The ‘cladach’, from which the term Cladóir is derived, is the Irish for the seashore. The Cladóir breed was very common in south Connemara in the 19th century. They could live on pickings of seaweed.

Indeed, where small numbers of them still exist in places in Connemara, you can see them going back to the seashore of their own accord.

They are light white-faced sheep that were valued for their wool but not for their carcass.  

However, we are talking about different times when people needed the wool for their own clothing; a local tailor would shape the fine wool from the Cladóir into whatever garment was needed such as a báinín – a very traditional type of white waistcoat/jacket.

Turning point for the breed

Tom McLoughlin said that a changing world after the Famine of the 1840s proved a turning point for the Cladóir.

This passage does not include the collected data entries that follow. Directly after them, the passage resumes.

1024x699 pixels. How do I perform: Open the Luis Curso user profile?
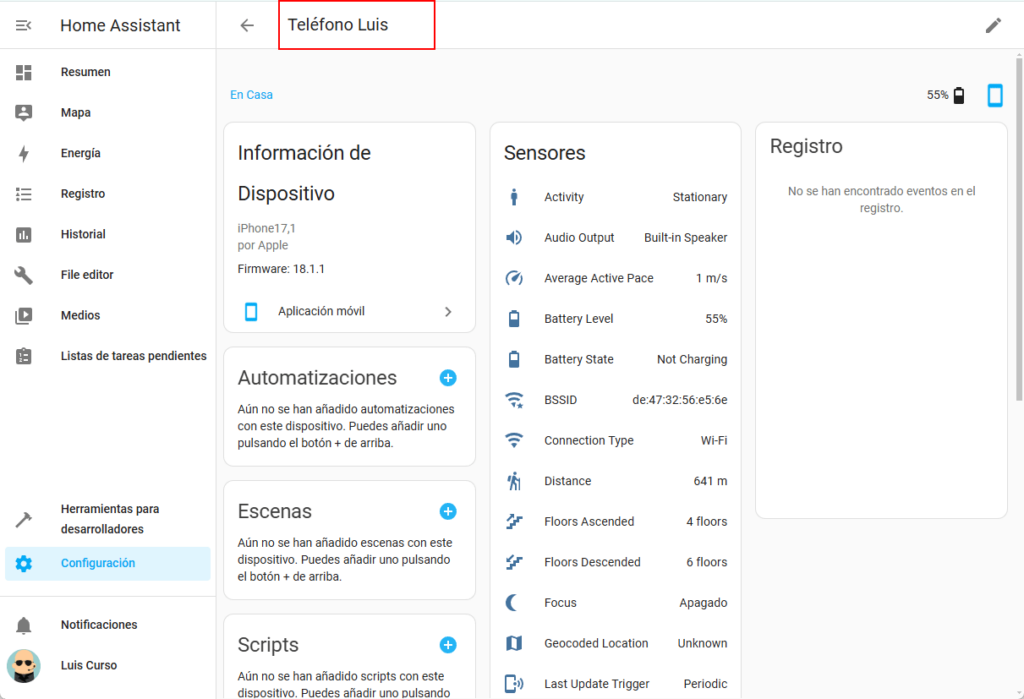88,665
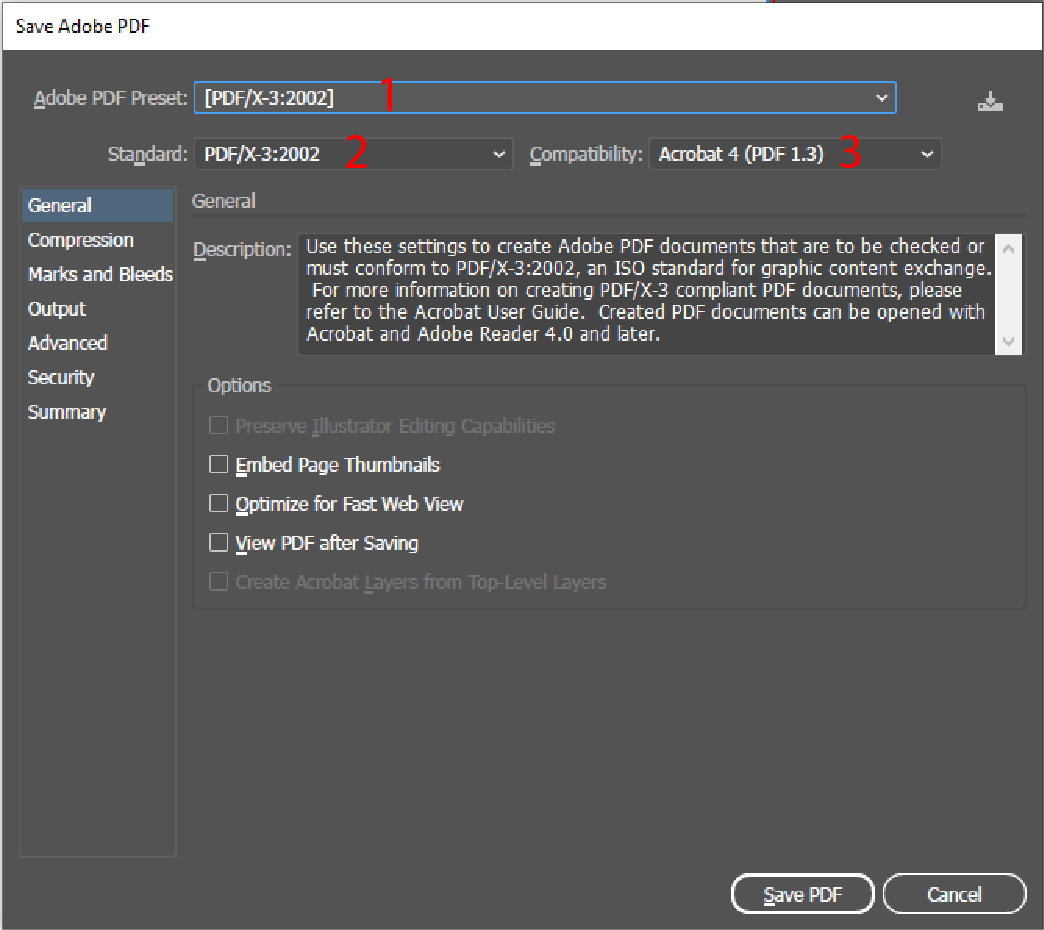Image resolution: width=1044 pixels, height=930 pixels.
Task: Go to the Output section
Action: (57, 309)
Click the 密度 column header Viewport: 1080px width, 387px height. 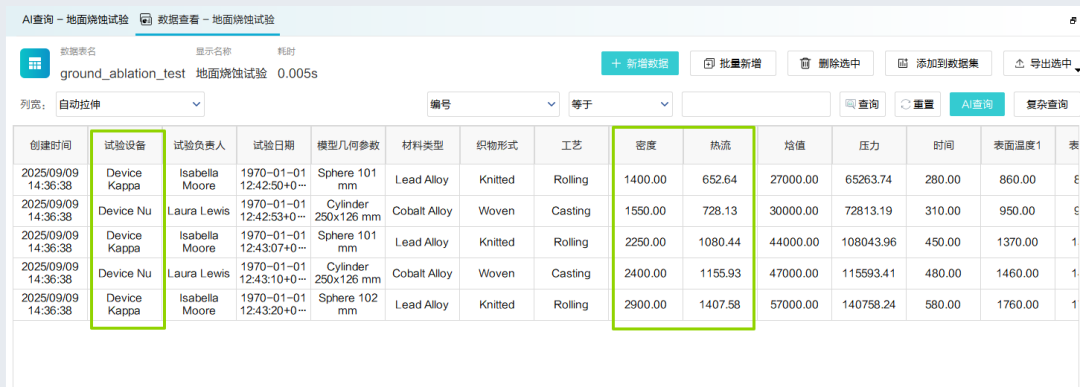645,145
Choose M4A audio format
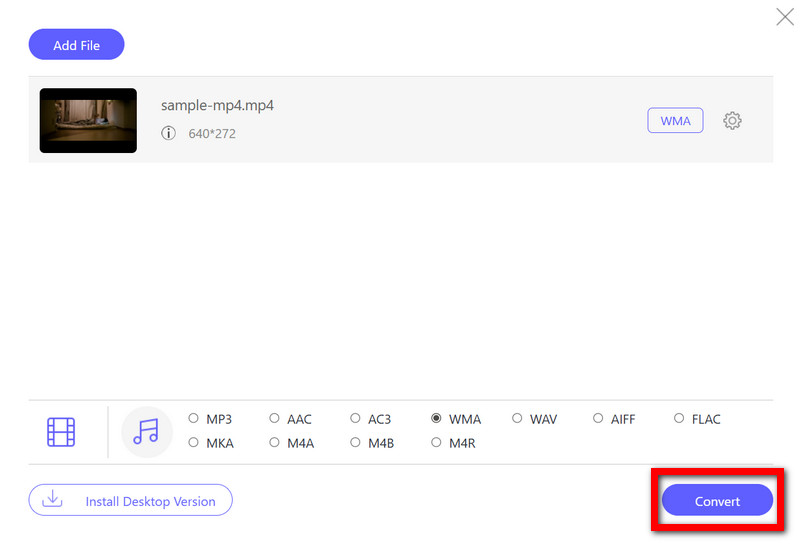Image resolution: width=800 pixels, height=545 pixels. [275, 443]
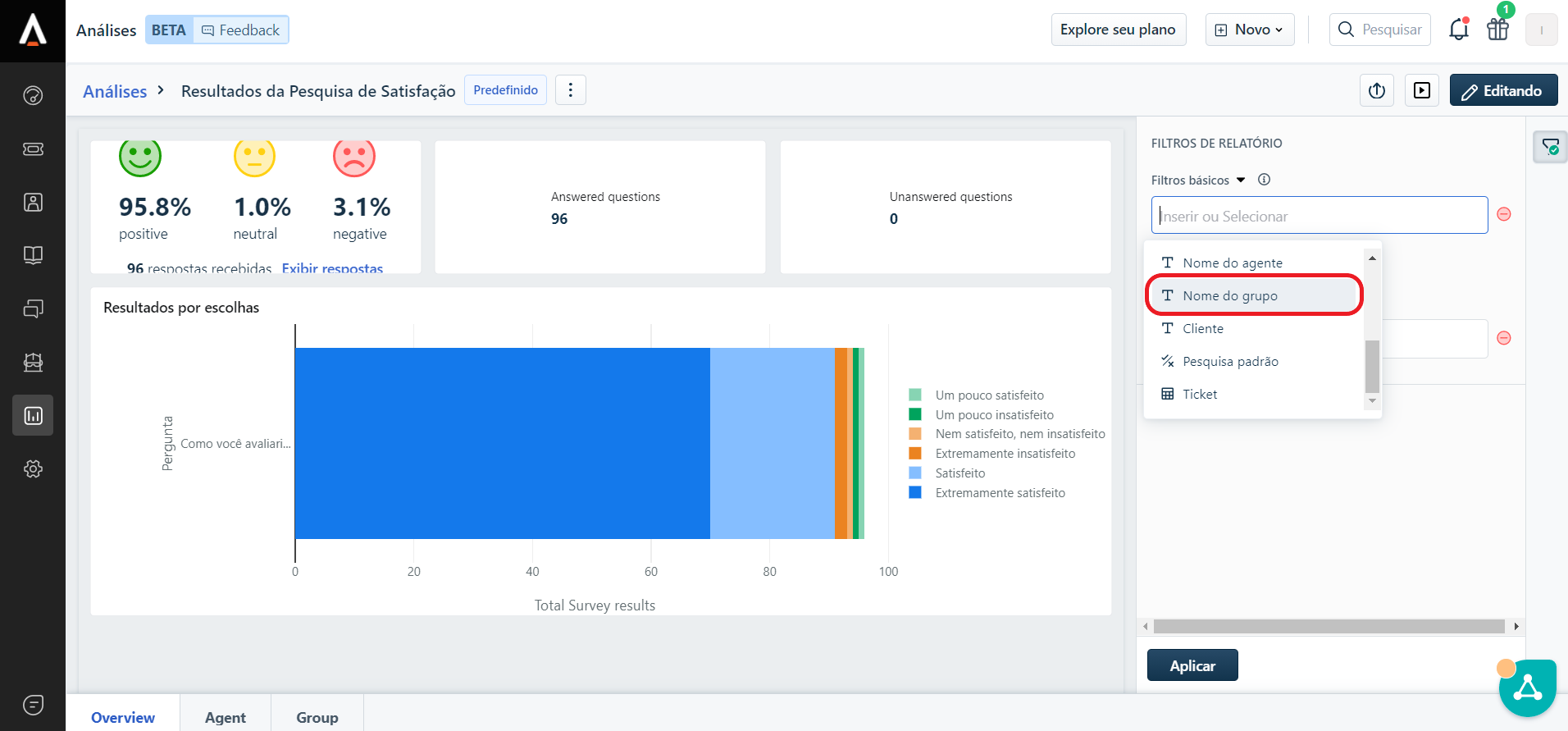Focus the 'Inserir ou Selecionar' filter field
The width and height of the screenshot is (1568, 731).
pyautogui.click(x=1319, y=216)
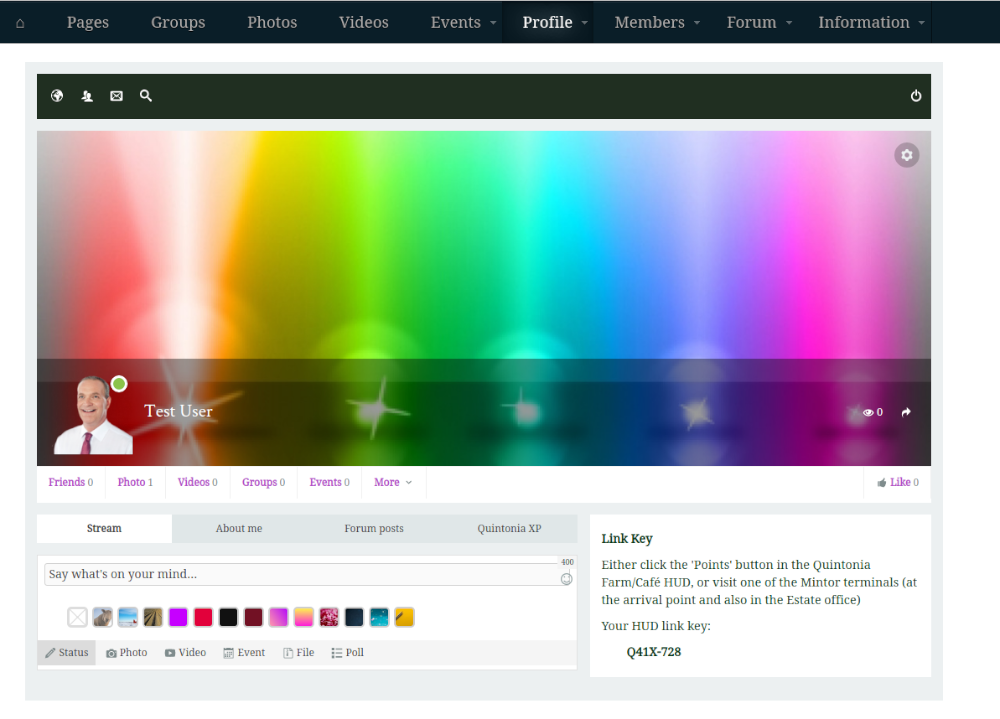This screenshot has width=1000, height=719.
Task: Open the globe notifications icon
Action: point(57,96)
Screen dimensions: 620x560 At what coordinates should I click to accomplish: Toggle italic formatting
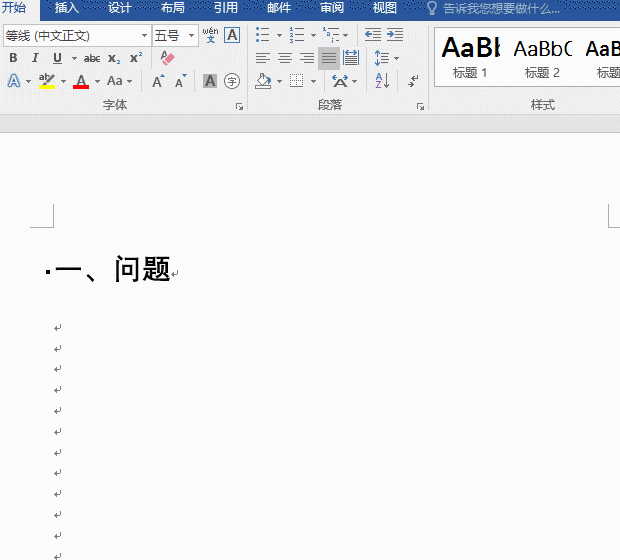(35, 58)
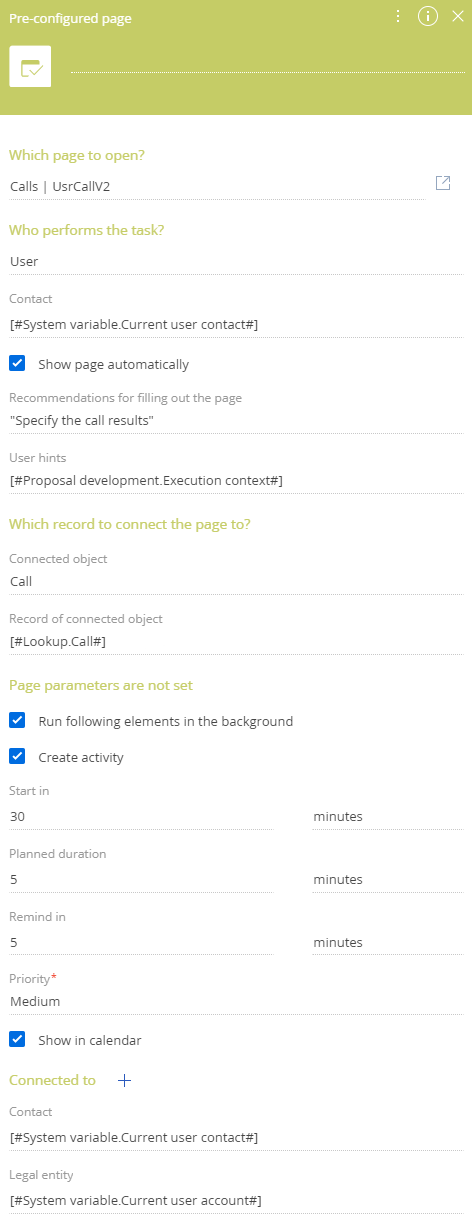Screen dimensions: 472x1222
Task: Click the pre-configured page element icon
Action: pos(30,67)
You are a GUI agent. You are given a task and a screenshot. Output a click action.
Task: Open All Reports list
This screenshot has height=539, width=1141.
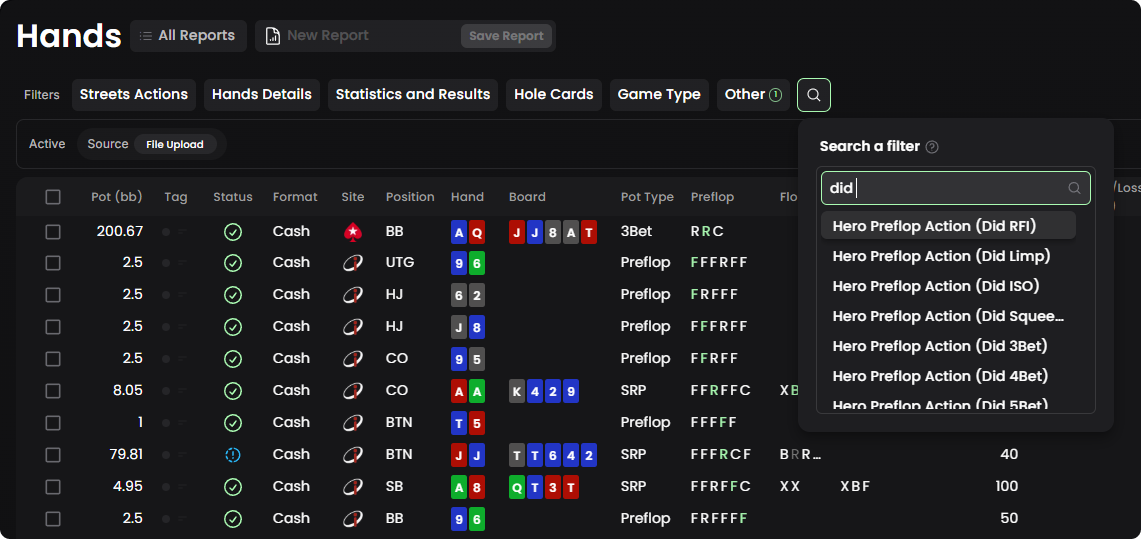pos(187,36)
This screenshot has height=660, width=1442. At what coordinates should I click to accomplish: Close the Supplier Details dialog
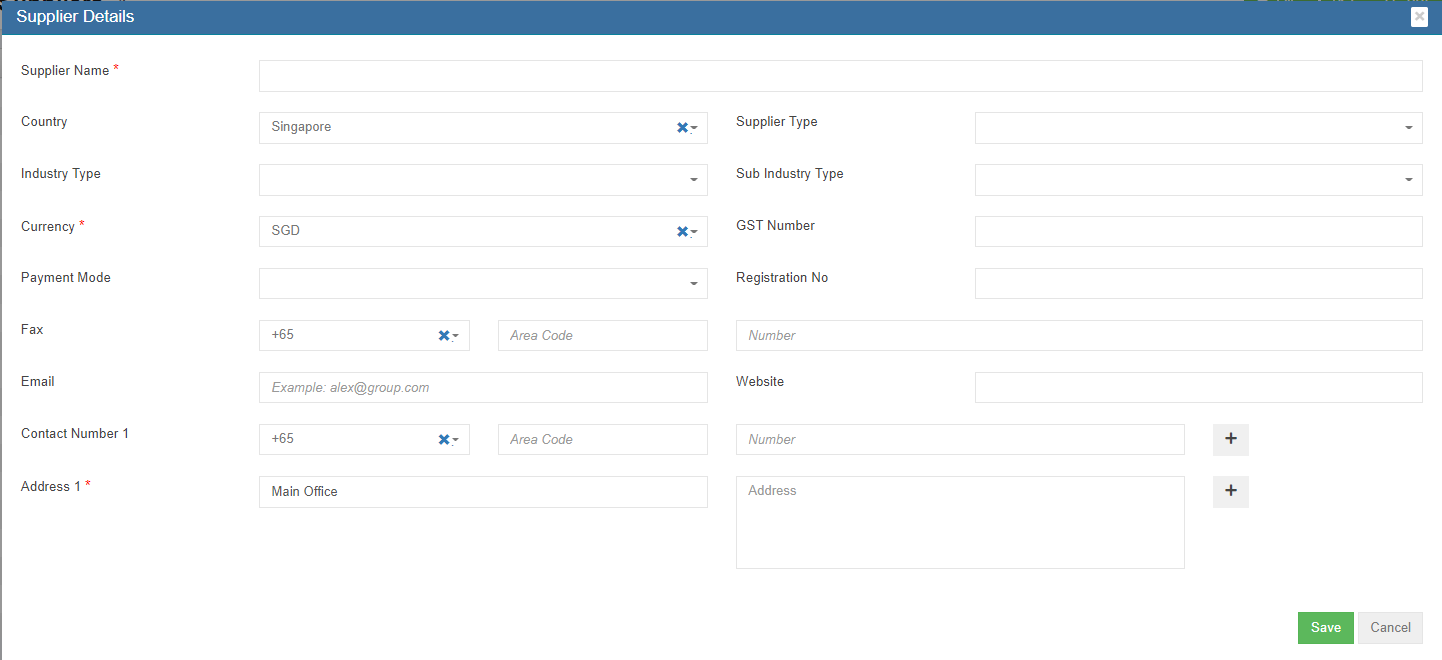pos(1418,17)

Landlords brought in different types of sheep and soon it was evident that those new sheep could be more valuable in various ways than the traditional seashore sheep.

Therefore, the Cladóir became ‘marginalised’. Indeed, the Cheviot breed replaced the classes that were once assigned to the Cladóir at the Pony Show.

Michael O’Toole, an agriculture scientist and farmer from Clare Island and Leenane on the Galway/Mayo border took a particular interest in the Cladóir in later years and developed a flock at a research station in the Maam Valley in Connemara.

Michael has since passed away but the flock has found its way back into the care of the National Parks and Wildlife Service (NPWS).

The flock was DNA-sampled and over 50 of them were found to have significant amounts of unique DNA. This confirmed their independent status as Cladóir sheep – a rare native breed.

There is now a Cladóir Sheep Preservation Society in existence under the umbrella of the NPWS.

Tom McLochlainn continues his quest to have the Cladóir brought back to the Connemara Show during this special year for the native pony.

Connemara Pony

The Connemara pony, which is now a prized animal across the world, was in danger of dying out as a distinct breed 100 years ago when the Connemara Pony Breeders’ Society was formed. 

Through their efforts and skills, the members of the society laid down rules for the Connemara breed and established the guidelines for the registration of the pony.

The mountain animal from the west has become a national treasure. Indeed a group of them graze in the gardens of Áras an Uachtaráin for part of the year.

The Cladóir sheep that grazed the rocky seashores far from the greenery of Phoenix Park may be a near-forgotten breed nowadays. However, they once provided the wool that clothed people during hard times in Connemara.

This year’s Connemara Pony Show may be a good time to remember all of that.